YOUR SOLIN GENERATED RECIPE
Hearty Zucchini Lasagna Bake with Lean Ground Beef
Enjoy a satisfying twist on traditional lasagna with layers of tender zucchini slices, lean ground beef, and a rich tomato sauce accented with Italian herbs. This flavorful lasagna bake delivers a comforting taste and a balanced nutrition profile ideal for a hearty lunch or dinner.
INGREDIENTS
4 oz Lean Ground Beef
1 medium Zucchini
1/2 cup Tomato Sauce
1/4 cup Low-Fat Ricotta Cheese
1/4 cup Shredded Mozzarella Cheese
2 cloves Garlic
1 tsp Italian Seasoning
Salt and Pepper to taste
PREPARATION
Preheat your oven to 375°F.
Slice the zucchini lengthwise into thin strips to serve as the lasagna noodles. Use a mandoline for even slices if available.

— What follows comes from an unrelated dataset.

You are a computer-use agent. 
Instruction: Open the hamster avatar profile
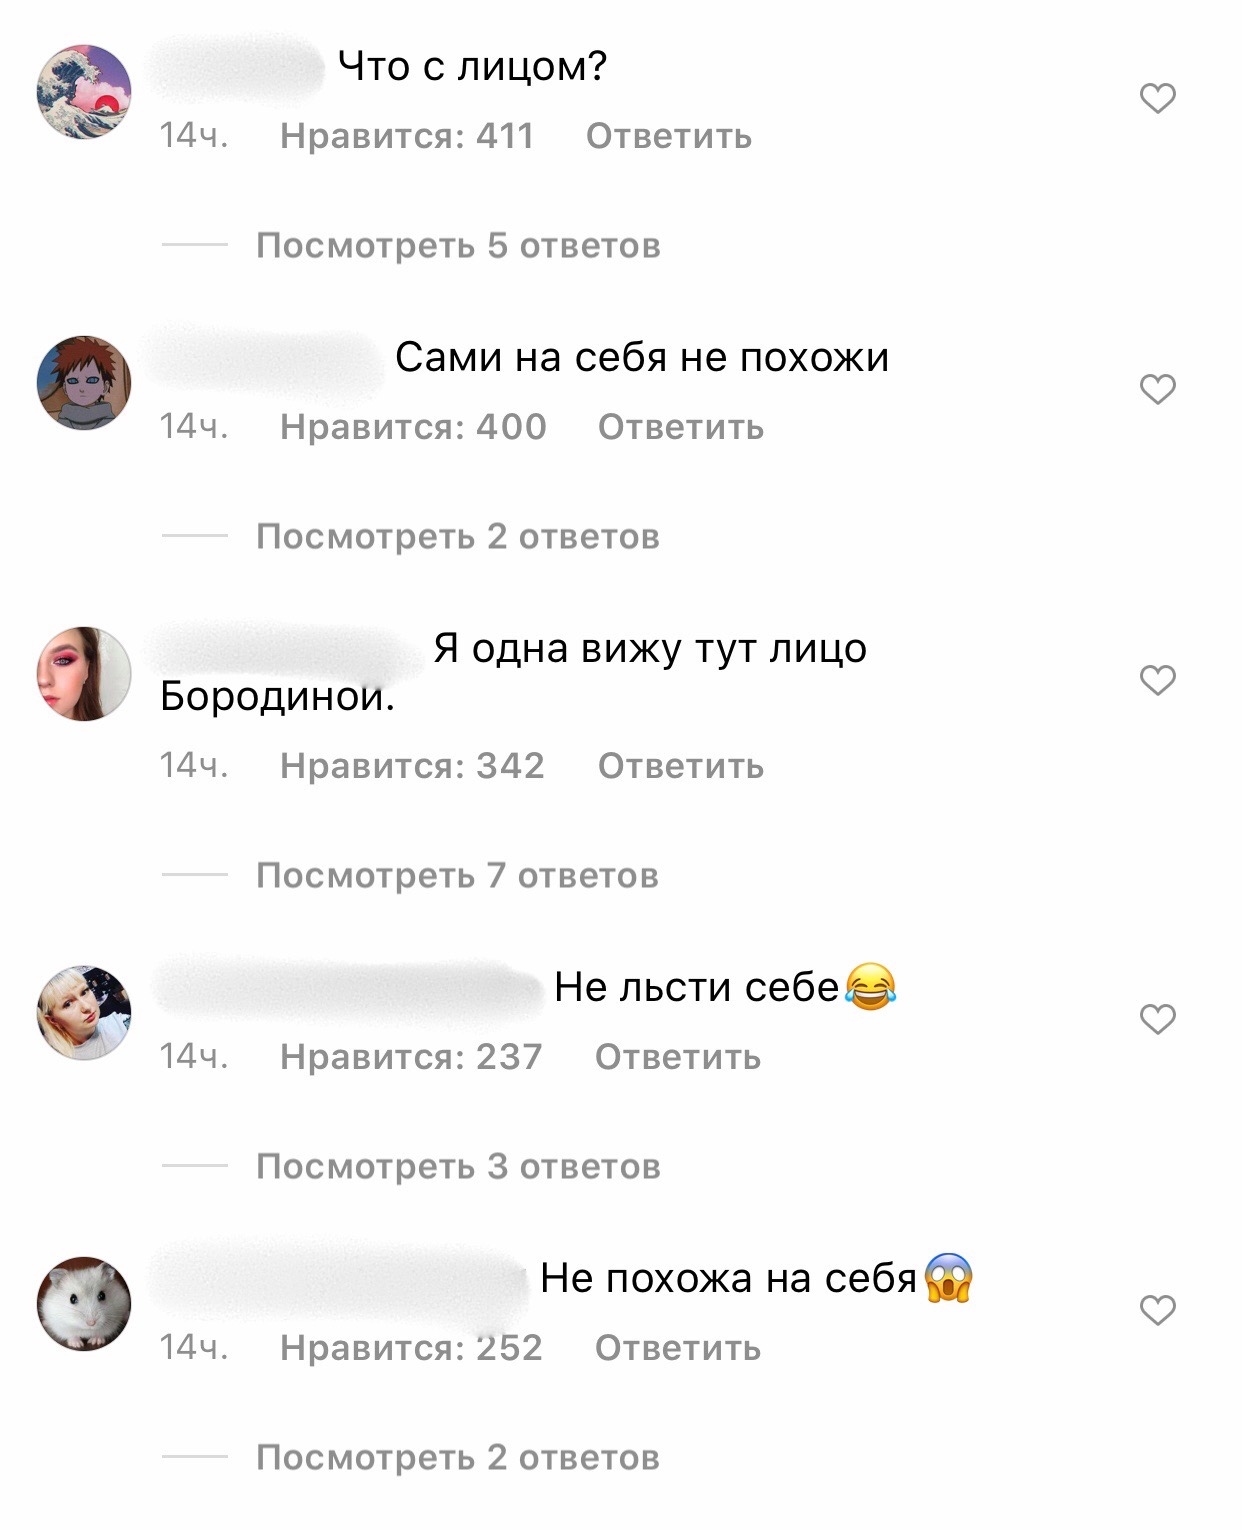(84, 1304)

In a non-stick skillet over medium heat, add the lean ground beef. Break it up into small pieces and cook until it begins to brown.

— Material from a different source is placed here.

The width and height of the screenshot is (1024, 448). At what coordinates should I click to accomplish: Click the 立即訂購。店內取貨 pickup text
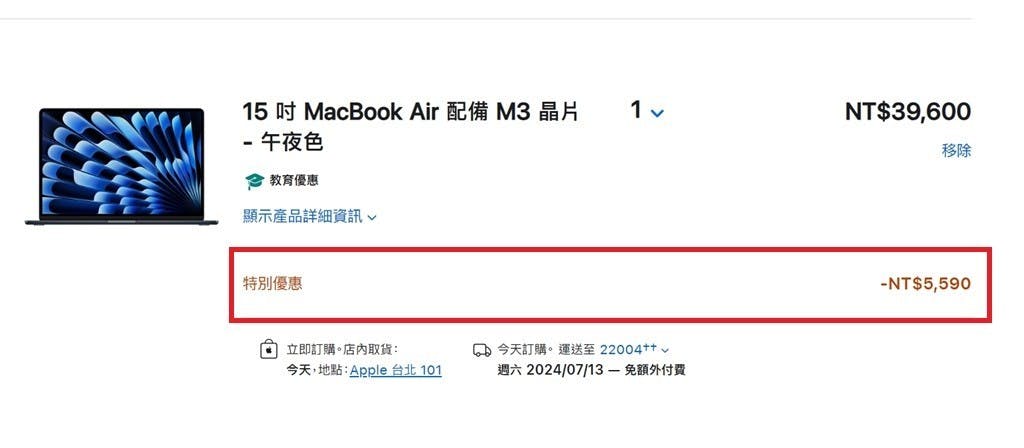tap(342, 349)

Add minced garlic to the beef and cook for an additional 1-2 minutes until fragrant. Season with salt, pepper, and Italian seasoning.

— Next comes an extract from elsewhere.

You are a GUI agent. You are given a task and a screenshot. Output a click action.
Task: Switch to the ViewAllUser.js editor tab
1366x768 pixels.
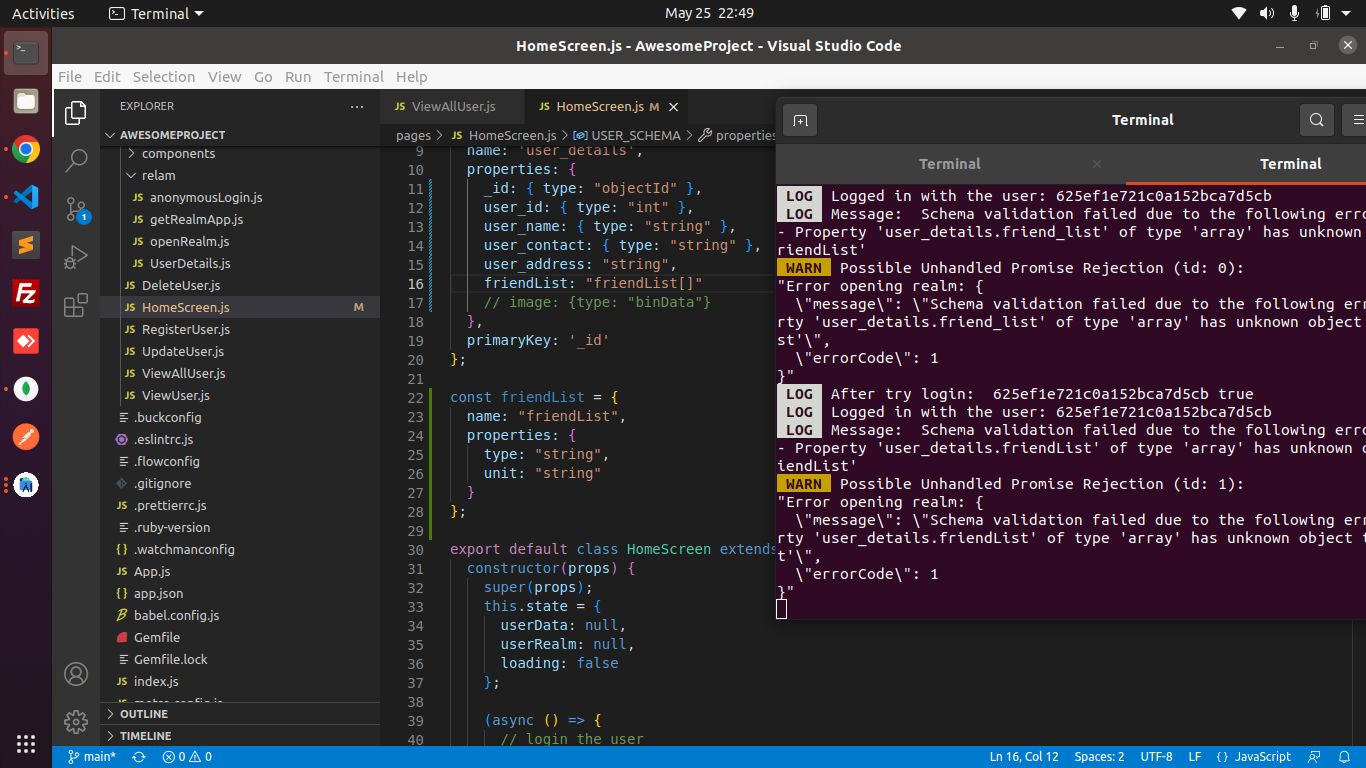(x=452, y=106)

Pour in the tomato sauce and stir to combine. Let simmer for 3-4 minutes to meld the flavors.
In a small baking dish, layer half of the zucchini slices on the bottom. Spread half of the meat and tomato sauce mixture over the zucchini.
Dot with spoonfuls of low-fat ricotta cheese and a light sprinkle of shredded mozzarella cheese.
Repeat with a second layer of zucchini slices, the remaining meat sauce, and finish with the remaining cheeses on top.
Bake in the preheated oven for 20-25 minutes, or until the cheese is melted and starting to turn golden.
Remove from the oven and let cool for a few minutes before serving.